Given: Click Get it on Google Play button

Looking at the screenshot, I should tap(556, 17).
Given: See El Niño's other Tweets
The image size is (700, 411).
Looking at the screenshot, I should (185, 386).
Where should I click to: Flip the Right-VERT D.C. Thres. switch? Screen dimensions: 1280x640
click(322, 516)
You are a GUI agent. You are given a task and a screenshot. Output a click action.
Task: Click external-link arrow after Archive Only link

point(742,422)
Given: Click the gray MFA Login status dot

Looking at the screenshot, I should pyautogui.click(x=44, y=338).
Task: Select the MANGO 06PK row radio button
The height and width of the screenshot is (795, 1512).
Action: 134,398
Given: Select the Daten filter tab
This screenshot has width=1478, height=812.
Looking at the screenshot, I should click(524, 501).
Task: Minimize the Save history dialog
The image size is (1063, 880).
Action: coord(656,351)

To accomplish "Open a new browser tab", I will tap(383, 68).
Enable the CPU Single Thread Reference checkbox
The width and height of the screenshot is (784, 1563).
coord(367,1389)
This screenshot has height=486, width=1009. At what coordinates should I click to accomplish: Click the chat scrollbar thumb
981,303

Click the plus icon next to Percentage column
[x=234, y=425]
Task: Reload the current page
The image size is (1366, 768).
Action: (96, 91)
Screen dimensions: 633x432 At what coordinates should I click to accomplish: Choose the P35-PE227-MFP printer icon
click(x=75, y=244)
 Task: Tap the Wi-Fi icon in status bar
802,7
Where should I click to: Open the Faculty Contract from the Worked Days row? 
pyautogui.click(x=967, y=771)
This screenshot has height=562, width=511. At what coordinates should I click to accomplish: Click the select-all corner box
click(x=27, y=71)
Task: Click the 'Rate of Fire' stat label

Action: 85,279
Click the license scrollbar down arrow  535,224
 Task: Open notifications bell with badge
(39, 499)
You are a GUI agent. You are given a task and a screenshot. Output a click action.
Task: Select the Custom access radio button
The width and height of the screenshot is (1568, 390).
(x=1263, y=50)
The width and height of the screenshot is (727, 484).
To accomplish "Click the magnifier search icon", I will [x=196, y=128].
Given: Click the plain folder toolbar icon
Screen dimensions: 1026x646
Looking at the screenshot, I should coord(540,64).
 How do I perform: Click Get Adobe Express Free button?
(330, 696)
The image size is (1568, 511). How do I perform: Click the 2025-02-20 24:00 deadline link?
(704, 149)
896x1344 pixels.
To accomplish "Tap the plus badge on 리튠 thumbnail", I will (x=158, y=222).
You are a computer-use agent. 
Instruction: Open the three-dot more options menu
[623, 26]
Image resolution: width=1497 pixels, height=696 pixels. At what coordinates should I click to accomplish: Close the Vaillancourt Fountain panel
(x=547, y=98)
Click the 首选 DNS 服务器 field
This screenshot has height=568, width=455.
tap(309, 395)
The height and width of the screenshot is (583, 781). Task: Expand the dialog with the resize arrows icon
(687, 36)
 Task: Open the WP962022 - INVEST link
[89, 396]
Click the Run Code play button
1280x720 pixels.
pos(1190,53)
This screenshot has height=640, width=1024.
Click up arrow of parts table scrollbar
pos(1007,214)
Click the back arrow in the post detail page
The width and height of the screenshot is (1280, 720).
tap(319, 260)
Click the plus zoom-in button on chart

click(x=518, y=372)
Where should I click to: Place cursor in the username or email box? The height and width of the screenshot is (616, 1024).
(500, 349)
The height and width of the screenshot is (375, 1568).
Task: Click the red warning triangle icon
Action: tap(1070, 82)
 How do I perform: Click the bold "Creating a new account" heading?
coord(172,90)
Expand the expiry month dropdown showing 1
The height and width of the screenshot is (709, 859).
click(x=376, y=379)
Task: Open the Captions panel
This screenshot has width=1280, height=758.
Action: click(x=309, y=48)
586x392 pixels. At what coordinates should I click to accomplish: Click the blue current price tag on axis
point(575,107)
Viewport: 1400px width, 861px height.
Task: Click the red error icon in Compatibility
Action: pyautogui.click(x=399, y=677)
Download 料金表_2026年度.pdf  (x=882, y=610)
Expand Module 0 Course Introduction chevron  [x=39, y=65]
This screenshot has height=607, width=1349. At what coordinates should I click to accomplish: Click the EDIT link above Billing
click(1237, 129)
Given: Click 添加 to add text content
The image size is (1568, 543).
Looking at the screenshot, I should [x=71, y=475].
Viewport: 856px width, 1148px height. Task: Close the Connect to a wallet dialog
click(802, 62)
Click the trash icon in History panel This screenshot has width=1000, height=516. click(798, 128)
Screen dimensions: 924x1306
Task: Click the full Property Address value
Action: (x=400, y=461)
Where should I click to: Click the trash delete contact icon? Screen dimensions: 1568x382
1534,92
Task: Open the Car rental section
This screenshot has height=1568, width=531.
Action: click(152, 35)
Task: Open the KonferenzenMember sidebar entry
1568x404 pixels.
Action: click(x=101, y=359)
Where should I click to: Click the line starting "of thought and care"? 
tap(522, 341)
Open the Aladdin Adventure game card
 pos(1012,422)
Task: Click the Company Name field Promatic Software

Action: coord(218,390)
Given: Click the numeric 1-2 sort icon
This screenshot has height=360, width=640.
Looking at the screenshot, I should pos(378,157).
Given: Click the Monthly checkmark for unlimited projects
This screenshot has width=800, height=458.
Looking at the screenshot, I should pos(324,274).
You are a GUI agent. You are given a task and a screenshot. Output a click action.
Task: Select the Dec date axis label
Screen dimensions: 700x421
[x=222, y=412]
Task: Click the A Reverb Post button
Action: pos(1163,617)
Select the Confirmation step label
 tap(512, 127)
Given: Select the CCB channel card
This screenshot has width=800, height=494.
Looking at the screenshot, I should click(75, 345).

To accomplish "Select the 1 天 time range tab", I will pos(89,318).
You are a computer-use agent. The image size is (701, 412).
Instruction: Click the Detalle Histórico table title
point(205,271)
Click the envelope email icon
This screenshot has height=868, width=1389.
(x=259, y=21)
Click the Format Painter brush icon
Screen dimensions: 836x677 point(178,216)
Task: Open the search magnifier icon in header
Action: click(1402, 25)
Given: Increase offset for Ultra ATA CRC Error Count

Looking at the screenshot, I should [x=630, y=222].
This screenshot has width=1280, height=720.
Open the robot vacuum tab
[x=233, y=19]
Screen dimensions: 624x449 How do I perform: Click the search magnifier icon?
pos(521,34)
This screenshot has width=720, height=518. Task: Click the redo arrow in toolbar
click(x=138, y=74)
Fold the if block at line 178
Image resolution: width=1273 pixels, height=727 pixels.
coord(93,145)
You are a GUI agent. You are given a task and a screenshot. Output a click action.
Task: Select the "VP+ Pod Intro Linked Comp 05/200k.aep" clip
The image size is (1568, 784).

Work request >>
The lines that mention the word "will" should be pulled from the records above.

Task result >>
To accomplish "Open a new browser tab", I will tap(383, 68).
To accomplish "Click the magnifier search icon", I will [x=196, y=128].
To accomplish "Tap the plus badge on 리튠 thumbnail", I will (x=158, y=222).
To accomplish "Select the 1 天 time range tab", I will pos(89,318).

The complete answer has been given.